Task list:
1. From the text on EBCDIC control characters, transcribe the part that begins with the words containing "Code Val Name" and ends with "Overscore asterisk (1)".
2. In the EBCDIC control character text, restate the paragraph beginning "For reference, Table 5.3A shows" more briefly, keeping its main facts.

Reading text:
--------
For reference, Table 5.3A shows the original names for EBCDIC control
characters [13] that are now superseded by the names shown in Table 5.3.
It is not proposed here that these be added to Unicode.

Table 5.3A: Obsolete EBCDIC Control Characters

 Val Name Description Replaced By
  04 PF Punch Off SEL
  06 LC Lower Case RNL
  0A SMM Start of Manual Message RPT
  13 TM Tape Mark DC3
  17 IL Idle POC
  1A CC Cursor Control UBX
  2B CU2 Customer Use 2 CSP
  34 PN Punch On PP
  35 RS Record Separator TRN
  36 UC Upper Case NBS

5.4. IBM 3270 Terminal Orders and Controls

Names for IBM 3270 terminal orders and controls [27] that are not already
listed in Tables 5.1-5.3 are shown in Table 5.4, to be used in debugging
3270 data streams. Columns are as in the previous tables, except the Type
column, in which:

  O = 3270 Terminal Order [27,Table 4-1]
  D = 3270 Terminal Order in normal display [27,p.E-3]
  L = LU 1 SCS Control Codes [27,Table 8-2]
  F = 3270 Format Control Order [27,Table 4-3]

Table 5.4: 3270 Control Characters

  Code Val Name Type Description
  E070 1D SF O Symbol for Start Field
  E071 11 SBA O Symbol for Set Buffer Address
  E072 2C MF O Symbol for Modify Field
  E073 13 IC O Symbol for Insert Cursor
  E074 05 PT O Symbol for Program Tab
  E075 3C RA O Symbol for Repeat to Address
  E076 12 EUA O Symbol for Erase to Unprotected Address
  E077 04 VCS L Symbol for Vertical Channel Select
  E078 14 ENP L Symbol for Enable Presentation
  E079 24 INP L Symbol for Inhibit Presentation
  E07A 2B FMT L Symbol for Format
  E07B 1C DUP F Symbol for Duplicate
  E07C 1C DUP D Overscore asterisk (1)
--------
Data provided:
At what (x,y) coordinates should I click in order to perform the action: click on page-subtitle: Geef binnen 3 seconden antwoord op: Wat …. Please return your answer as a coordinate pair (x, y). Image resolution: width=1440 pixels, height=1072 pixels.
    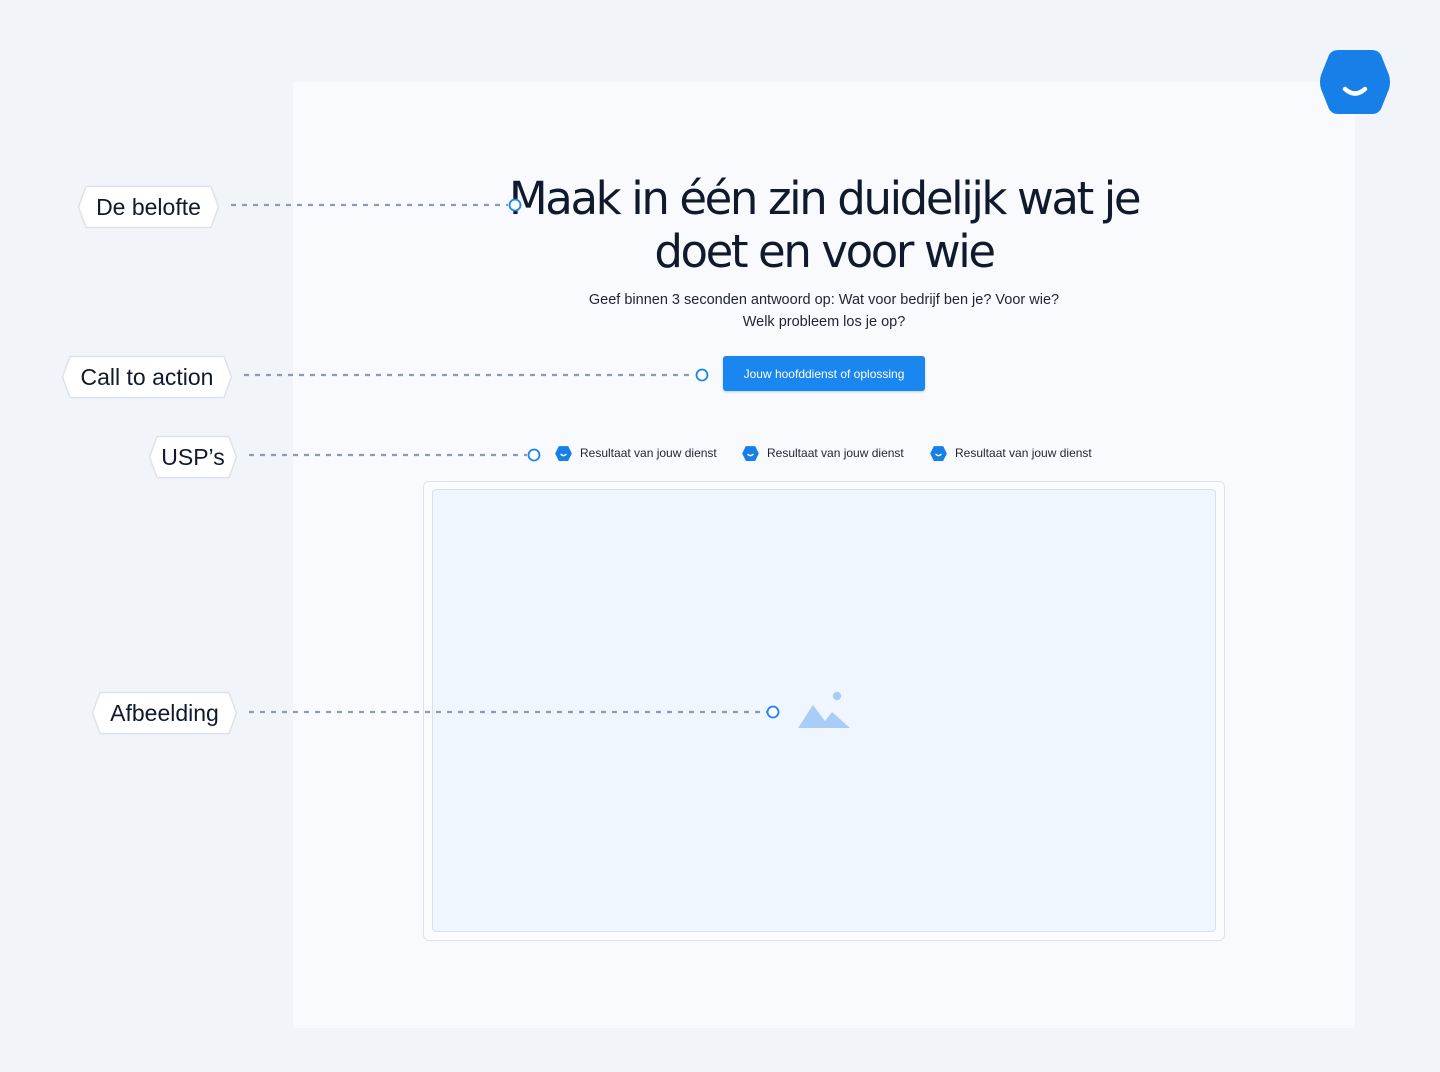
    Looking at the image, I should click on (824, 311).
--------
Results by task:
1.
Code Val Name Type Description
  E070 1D SF O Symbol for Start Field
  E071 11 SBA O Symbol for Set Buffer Address
  E072 2C MF O Symbol for Modify Field
  E073 13 IC O Symbol for Insert Cursor
  E074 05 PT O Symbol for Program Tab
  E075 3C RA O Symbol for Repeat to Address
  E076 12 EUA O Symbol for Erase to Unprotected Address
  E077 04 VCS L Symbol for Vertical Channel Select
  E078 14 ENP L Symbol for Enable Presentation
  E079 24 INP L Symbol for Inhibit Presentation
  E07A 2B FMT L Symbol for Format
  E07B 1C DUP F Symbol for Duplicate
  E07C 1C DUP D Overscore asterisk (1)

2. Table 5.3A gives the original names of EBCDIC control characters [13], which the names in Table 5.3 have since replaced. Adding these old names to Unicode is not proposed.